The event in this case is the simultaneous detonation of H-bombs by the US and USSR. Although they are pretty much forgotten by the press at first (as are the beginning events of Alfred Hitchcock's THE BIRDS by that film's protagonists), strange effects on the weather and natural landscape (such as droughts, fires, storms and increasingly dense fog banks), lead to further investigation by scientists and the press. The bad news hits home when everyone learns that the simultaneously-detonated H-Bombs have knocked the Earth eleven degrees off its normal axis, right out of its orbit and sent it hurtling day by day, on a straight path towards the sun. As the heat temperatures rise, water shortages grow and thousands of millions perish from heat suffocation, scientists are forced to resort to one last method - an exceptionally-strong and timed thermonuclear blast that might nudge the Earth away from the sun and back into its original orbit, or fail and lead to further obliteration of the human race before the final collision of the Earth with our star.
That's a pretty sketchy scientific premise (not to mention dated, as this is a Cold War film), and Les Bowie's special effects, when they ARE seen, are mostly models and mattes that seem to have a "bargain-basement budget" feeling (the kind also felt in THE CRAWLING EYE). But the direction by Val Guest (whose credits included his involvement in Hammer Productions' first two QUATERMASS films and as co-director of the James Bond spoof CASINO ROYALE) is perfect, particularly with his use of tinted scenes at the beginning and end of the film. The screenplay is filled with some of the best dialogue I've ever heard (it was co-written by Guest with Wolf Mankiewicz).
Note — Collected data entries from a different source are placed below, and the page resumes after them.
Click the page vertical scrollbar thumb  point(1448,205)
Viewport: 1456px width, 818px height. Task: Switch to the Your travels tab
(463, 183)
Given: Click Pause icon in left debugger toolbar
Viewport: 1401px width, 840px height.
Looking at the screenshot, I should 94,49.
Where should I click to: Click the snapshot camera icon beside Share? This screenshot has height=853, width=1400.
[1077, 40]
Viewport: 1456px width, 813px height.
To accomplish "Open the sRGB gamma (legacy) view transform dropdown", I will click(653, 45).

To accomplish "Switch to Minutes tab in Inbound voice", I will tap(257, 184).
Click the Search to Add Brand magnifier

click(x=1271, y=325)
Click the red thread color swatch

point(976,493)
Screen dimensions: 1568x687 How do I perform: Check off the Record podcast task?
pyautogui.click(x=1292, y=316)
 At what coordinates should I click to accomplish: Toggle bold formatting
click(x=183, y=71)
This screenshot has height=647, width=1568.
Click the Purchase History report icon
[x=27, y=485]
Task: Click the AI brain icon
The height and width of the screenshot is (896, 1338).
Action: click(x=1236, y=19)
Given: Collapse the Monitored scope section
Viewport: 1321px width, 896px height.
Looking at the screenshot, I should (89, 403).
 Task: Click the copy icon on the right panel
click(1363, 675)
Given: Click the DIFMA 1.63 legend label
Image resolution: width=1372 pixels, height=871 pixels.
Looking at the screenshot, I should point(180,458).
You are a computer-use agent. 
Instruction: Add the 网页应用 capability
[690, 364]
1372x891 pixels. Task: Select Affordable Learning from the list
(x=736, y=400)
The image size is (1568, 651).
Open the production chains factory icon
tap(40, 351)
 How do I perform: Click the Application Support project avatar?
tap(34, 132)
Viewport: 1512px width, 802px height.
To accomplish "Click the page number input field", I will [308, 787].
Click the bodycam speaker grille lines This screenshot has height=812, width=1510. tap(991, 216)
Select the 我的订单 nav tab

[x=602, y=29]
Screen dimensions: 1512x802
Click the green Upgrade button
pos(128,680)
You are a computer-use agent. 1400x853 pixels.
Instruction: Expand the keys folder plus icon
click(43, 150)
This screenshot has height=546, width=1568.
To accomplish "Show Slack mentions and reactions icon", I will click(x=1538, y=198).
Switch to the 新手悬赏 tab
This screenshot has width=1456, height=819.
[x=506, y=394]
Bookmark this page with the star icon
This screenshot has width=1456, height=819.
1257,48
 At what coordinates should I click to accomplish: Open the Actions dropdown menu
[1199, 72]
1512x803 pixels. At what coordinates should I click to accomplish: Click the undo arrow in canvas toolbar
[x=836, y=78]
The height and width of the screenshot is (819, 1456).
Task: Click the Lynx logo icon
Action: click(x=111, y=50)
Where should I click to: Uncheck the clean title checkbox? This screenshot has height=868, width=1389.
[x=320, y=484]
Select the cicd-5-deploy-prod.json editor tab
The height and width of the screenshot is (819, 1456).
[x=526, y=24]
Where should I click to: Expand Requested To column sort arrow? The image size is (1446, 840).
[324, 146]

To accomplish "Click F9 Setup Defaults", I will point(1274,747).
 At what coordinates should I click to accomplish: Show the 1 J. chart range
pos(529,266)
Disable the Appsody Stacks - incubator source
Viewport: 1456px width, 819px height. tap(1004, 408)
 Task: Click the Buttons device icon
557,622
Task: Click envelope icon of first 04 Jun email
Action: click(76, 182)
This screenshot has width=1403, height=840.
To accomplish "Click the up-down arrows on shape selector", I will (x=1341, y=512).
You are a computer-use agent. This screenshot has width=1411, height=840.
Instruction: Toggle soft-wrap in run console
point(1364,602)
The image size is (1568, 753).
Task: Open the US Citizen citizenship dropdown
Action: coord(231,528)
The letter-boxed cinematography is also superb, primarily in its wide capture of London crowds and city landmark vistas. Interestingly, there is no musical soundtrack, save for a few classic selections heard at Hyde Park conducted by Monty Norman (the original composer of the "James Bond Theme").
The actors should have all been nominated for Academy Awards for their rich, biting chemistry. Edward Judd, as the bitterly-divorced alcoholic father and writer who's looking for a comeback, would have sent George Clooney back to acting school if he was still alive. Janet Munro, as the love interest, blends natural beauty with a spunky, no-nonsense manner that echoes the tone of the narrative. And Leo McKern is fabulous as always, as a source of knowledge and counseling to his fellow workers in times of crisis. Adding to the power and verisimilitude of the narrative is Arthur Christensen as the EXPRESS's editor-in-chief (which he actually was in reality!), tons of classy humor that would have the Monty Pythons running for their money, a brief but significant cameo by Michael Caine trying to direct traffic through fog-shrouded streets of London, and one of the best endings in the history of cinema (which makes the greatest use out of pre-release headlines - something to appeal to Mass Communications majors everywhere).
There HAVE been other films that have attempted to follow this style, most recently Mimi Leder's DEEP IMPACT (1998) and Danny Boyle's SUNSHINE (2007), but with his masterpiece THE DAY THE EARTH CAUGHT FIRE, Val Guest did it first... and did it best.